Miti: semplicemente «Michael»
«Jacko» tra dubbi e tradizione

Se quello che è arrivato nei negozi venerdì scorso fosse semplicemente il nuovo album di Michael Jackson, si sarebbe trattato, in ogni caso, di un evento: era assente da “Invincible” dell'ormai lontanissimo 2001

COMO Se quello che è arrivato nei negozi venerdì scorso fosse semplicemente il nuovo album di Michael Jackson si sarebbe trattato, in ogni caso, di un evento: era assente da “Invincible”, dell'ormai lontanissimo 2001. Avrebbe rilanciato la sua immagine con la lunga serie di concerti londinesi (che, sicuramente, avrebbero generato film, disco, di tutto di più) e poi avrebbe, finalmente, realizzato quello che aveva tutte le prospettive per essere l'album della maturità. Ma, ovviamente, quello che è arrivato nei negozi venerdì scorso non è semplicemente il nuovo album di Michael Jackson. I dischi normali, ad esempio, non sono accompagnati da una nota che garantisce l'autenticità dei brani con testimonianze di “sei dei produttori e tecnici del suono”, Greg Phillinganes “per 20 anni direttore musicale e pianista in molti dischi di Michael”, Dorian Holley “direttore delle voci di Michael”, tecnici del suono, produttori e musicisti, addirittura “due dei maggiori musicologi forensi” e “due personaggi di prim'ordine dell'industria discografica, che hanno avuto un ruolo determinante nella carriera di Michael”. Questo perché sono circolate illazioni (anche da parte di alcuni familiari) sull'autenticità di alcune registrazioni di “Michael”, questo il semplice titolo in contrasto con la complessa copertina, che incorona il compianto “king of pop” circondandolo di immagini che richiamano i vari periodi della sua carriera. Beh, ma alla fine com'è ‘sto disco? Intanto va subito detto che “funziona” proprio come disco in sé: dieci canzoni messe in sequenza con cura, una giusta alternanza di stili, forse senza un pezzo veramente memorabile o, forse, presto diventeranno tutti ugualmente memorabili nelle orecchie dei fan che sono i primi destinatari di questa operazione che sarà anche puramente commerciale ma è giustificata. Un po' di disappunto per l'iniziale “Hold my hand”: più che un duetto con Akon, come riportano le note, Jackson è un ospite di una canzone che somiglia non poco a “No woman no cry”.

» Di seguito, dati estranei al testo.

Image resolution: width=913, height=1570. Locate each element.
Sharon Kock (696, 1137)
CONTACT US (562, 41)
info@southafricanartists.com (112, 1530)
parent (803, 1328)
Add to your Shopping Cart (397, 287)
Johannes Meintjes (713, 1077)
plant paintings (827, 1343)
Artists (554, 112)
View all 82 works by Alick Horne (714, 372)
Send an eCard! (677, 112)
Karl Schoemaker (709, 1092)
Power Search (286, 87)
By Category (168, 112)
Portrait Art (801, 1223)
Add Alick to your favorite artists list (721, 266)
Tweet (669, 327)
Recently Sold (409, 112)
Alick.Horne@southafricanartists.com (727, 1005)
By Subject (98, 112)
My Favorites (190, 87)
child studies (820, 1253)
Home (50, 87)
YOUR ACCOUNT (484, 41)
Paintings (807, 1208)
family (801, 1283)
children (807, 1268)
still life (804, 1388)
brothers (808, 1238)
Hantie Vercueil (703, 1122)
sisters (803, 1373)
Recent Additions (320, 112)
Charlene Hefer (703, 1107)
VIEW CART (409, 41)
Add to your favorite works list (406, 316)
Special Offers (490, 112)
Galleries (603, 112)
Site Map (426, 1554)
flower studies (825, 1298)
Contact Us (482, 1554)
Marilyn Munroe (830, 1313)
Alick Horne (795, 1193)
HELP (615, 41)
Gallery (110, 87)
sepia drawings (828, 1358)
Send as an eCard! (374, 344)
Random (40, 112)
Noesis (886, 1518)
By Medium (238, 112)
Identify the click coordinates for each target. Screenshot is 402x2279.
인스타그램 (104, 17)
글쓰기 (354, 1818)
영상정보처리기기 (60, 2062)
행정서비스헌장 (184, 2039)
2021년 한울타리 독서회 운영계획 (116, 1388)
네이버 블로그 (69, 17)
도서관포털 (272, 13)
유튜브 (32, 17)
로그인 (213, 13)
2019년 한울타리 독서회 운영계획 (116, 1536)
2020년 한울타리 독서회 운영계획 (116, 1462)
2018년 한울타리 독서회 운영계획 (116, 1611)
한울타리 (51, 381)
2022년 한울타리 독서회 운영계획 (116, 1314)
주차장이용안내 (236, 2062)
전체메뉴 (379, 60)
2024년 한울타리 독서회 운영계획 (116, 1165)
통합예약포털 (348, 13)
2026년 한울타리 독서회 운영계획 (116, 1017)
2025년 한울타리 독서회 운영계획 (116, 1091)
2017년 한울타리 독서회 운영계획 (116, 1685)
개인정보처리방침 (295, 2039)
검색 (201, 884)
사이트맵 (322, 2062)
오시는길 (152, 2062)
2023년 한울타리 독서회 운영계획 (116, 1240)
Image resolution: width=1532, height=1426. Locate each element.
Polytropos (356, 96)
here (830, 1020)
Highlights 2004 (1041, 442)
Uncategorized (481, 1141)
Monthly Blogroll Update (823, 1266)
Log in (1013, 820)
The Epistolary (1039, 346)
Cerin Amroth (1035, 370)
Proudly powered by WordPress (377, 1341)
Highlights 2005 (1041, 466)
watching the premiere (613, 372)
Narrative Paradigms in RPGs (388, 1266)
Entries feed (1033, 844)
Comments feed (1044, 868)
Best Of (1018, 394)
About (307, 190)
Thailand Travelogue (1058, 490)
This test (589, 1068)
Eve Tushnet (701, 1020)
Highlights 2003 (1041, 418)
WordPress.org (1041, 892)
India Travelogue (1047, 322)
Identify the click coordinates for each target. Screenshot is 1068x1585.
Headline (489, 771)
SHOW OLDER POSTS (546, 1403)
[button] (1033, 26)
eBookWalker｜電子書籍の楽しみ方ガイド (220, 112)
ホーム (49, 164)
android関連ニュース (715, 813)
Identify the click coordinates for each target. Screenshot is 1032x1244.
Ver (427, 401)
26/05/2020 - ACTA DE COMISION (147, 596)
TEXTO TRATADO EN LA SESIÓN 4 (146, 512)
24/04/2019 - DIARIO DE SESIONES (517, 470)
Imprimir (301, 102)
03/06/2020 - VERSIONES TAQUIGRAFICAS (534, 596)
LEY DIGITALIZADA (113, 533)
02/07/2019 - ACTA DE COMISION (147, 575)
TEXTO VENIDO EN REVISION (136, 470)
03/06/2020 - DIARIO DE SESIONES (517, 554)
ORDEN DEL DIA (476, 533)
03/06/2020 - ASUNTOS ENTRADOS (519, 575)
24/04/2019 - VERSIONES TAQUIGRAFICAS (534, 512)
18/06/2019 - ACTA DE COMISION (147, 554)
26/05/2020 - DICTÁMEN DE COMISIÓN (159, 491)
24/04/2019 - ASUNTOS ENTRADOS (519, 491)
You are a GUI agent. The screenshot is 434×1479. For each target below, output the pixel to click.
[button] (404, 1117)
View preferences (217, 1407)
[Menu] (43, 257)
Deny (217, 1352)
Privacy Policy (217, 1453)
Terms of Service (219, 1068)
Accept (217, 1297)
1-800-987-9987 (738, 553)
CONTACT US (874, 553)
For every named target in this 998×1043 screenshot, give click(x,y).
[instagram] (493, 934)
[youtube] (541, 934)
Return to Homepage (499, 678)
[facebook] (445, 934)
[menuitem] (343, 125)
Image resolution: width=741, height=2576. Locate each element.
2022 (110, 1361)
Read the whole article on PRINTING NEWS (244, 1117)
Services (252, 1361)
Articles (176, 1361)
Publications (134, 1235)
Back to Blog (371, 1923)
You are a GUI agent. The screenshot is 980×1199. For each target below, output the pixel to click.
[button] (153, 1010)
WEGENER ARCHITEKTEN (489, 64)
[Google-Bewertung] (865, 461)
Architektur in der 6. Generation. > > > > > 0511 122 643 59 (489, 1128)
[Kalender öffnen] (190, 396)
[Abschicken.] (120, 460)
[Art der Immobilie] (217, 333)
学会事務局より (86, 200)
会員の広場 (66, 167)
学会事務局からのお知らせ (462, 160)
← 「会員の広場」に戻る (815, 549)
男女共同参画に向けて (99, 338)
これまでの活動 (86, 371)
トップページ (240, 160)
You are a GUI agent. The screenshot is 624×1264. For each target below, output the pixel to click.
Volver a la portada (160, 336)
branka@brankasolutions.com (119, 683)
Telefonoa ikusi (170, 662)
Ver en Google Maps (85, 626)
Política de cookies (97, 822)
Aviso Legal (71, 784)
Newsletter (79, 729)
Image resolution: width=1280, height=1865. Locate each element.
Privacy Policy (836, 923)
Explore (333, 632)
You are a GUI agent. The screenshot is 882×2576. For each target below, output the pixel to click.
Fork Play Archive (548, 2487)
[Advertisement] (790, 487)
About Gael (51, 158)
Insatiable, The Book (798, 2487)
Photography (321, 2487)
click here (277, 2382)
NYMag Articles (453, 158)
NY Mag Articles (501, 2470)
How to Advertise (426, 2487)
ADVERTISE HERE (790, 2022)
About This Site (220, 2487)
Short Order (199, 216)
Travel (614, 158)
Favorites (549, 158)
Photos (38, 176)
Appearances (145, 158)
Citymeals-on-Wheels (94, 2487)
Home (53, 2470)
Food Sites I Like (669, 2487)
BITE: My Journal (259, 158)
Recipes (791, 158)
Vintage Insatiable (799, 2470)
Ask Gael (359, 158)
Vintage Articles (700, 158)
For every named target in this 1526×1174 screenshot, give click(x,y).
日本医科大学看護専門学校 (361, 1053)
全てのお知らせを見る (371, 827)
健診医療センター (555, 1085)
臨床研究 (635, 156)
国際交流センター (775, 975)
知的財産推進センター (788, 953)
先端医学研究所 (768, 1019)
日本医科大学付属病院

Se l'effetto “batteria umana” era stato canticchiato da Michael per dare un'idea di quello che sarebbe dovuto essere il ritmo, è stata un'ottima decisione conservarla e farne l'elemento caratterizzante di “Hollywood tonight”.  “Keep your head up” è una classica ballata con finalone corale. Chi ama Jackson avrà i brividi lungo la schiena ascoltando l'incipit di “(I like) The way you love me” con la voce - la sua voce - che spiega come deve essere il pezzo che, poi, è delizioso. Meno interessante “Monster”, con 50 Cent impegnato nell'inevitabile rap. Le note ci informano che “Best of joy” era una delle ultime cose a cui Jackson stava lavorando: orecchiabile, molto piacevole. “Breaking news”, autoronica, è quella che ha scatenato la “caccia all'imitatore”. Potrebbe essere un capitolo della saga personale iniziata con “Billie Jean”. Lenny Kravitz si è ritrovato in rete un abbozzo della sua “(I can't make it) Another day”, offerta all'amico ai tempi di “Invincible” e mai finita, e ha deciso di completarla (con Dave Grohl dei Foo Fighters). Un buon mix degli stili di entrambi. “Behind the mask” è un “furto autorizzato” a Sakamoto: a Jackson piaceva l'omonimo strumentale della Yellow Magic Orchestra e ha chiesto di poterlo completare con un suo testo: permesso accordato. Chiude la delicata e strappalacrime “Much too soon” che risale addirittura ai tempi di “Thriller”. Ecco, “Michael” non è bello né importante come quel capolavoro, forse non dovrebbe neppure esistere (su questo milioni di ammiratori si sono divisi) ma già che esiste è bello poter dire che non è spregevole, che non aggiunge nulla alla leggenda di Jackson ma, sicuramente, non la intacca.